COACH syndrome is a rare autosomal recessive genetic disorder characterized by a combination of neurological, hepatic, and developmental abnormalities. The term "COACH" is an acronym that represents its key features: Cerebellar vermis hypoplasia, Oligophrenia (intellectual disability), Ataxia, Coloboma, and Hepatic fibrosis. COACH syndrome is classified as a subtype of Joubert syndrome and related disorders (JSRD), and it falls under the category of ciliopathies—conditions caused by dysfunction of primary cilia, which are small cellular structures important in development and signaling.

Causes

COACH syndrome is caused by mutations in genes associated with ciliary function. The most commonly implicated genes include:

  • TMEM67 (MKS3): The most frequently mutated gene in COACH syndrome

  • CC2D2A

  • RPGRIP1L

  • CEP290

These genes are responsible for producing proteins involved in the structure and function of cilia. Mutations disrupt ciliary signaling pathways, leading to abnormal development of the brain, eyes, liver, and other organs. COACH syndrome is inherited in an autosomal recessive pattern, meaning a child must inherit two mutated copies (one from each parent) to develop the condition.

Symptoms

COACH syndrome presents with a distinct set of clinical features that can vary in severity from person to person.

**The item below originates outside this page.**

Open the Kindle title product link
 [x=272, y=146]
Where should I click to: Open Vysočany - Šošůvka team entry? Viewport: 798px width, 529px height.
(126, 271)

Common symptoms include:

  • Cerebellar vermis hypoplasia: Underdevelopment of the central part of the cerebellum, leading to balance and coordination problems

  • Ataxia: Unsteady gait and poor coordination

  • Oligophrenia (intellectual disability): Ranging from mild to moderate cognitive impairment

  • Coloboma: A congenital eye defect where normal tissue is missing from the retina or other eye structures, potentially affecting vision

  • Hepatic fibrosis: Progressive scarring of the liver, which may lead to portal hypertension or liver dysfunction

  • Hypotonia: Low muscle tone in infancy

  • Developmental delays: Including delayed milestones in sitting, walking, and speech

  • Abnormal eye movements: Such as nystagmus or oculomotor apraxia

Diagnosis

Diagnosis of COACH syndrome is based on clinical findings, neuroimaging, genetic testing, and liver assessment. Key diagnostic steps include:

  • Brain MRI: Typically reveals the “molar tooth sign,” a radiologic hallmark of Joubert syndrome, caused by malformed midbrain-hindbrain structures

  • Ophthalmologic examination: To detect colobomas or other eye abnormalities

  • Liver function tests and imaging: To evaluate hepatic fibrosis or signs of liver disease

  • Developmental and neurological assessments: To evaluate cognitive and motor skills

  • Genetic testing: To identify mutations in TMEM67 or other related genes and confirm the diagnosis

  • Family history and genetic counseling: Especially important in cases with consanguinity or known genetic risk

Treatment

There is no cure for COACH syndrome, so treatment is focused on managing individual symptoms and improving quality of life. A multidisciplinary care team is essential and may include neurologists, hepatologists, geneticists, ophthalmologists, and developmental specialists. Treatment strategies may involve:

  • Physical and occupational therapy: To improve motor coordination and functional independence

  • Speech therapy: For communication support and feeding difficulties

  • Vision support: Corrective lenses, low vision aids, or surgical interventions for coloboma if necessary

  • Liver monitoring: Regular imaging and lab tests to track liver health; in advanced cases, liver transplantation may be considered

  • Medications: To manage symptoms such as portal hypertension or seizures (if present)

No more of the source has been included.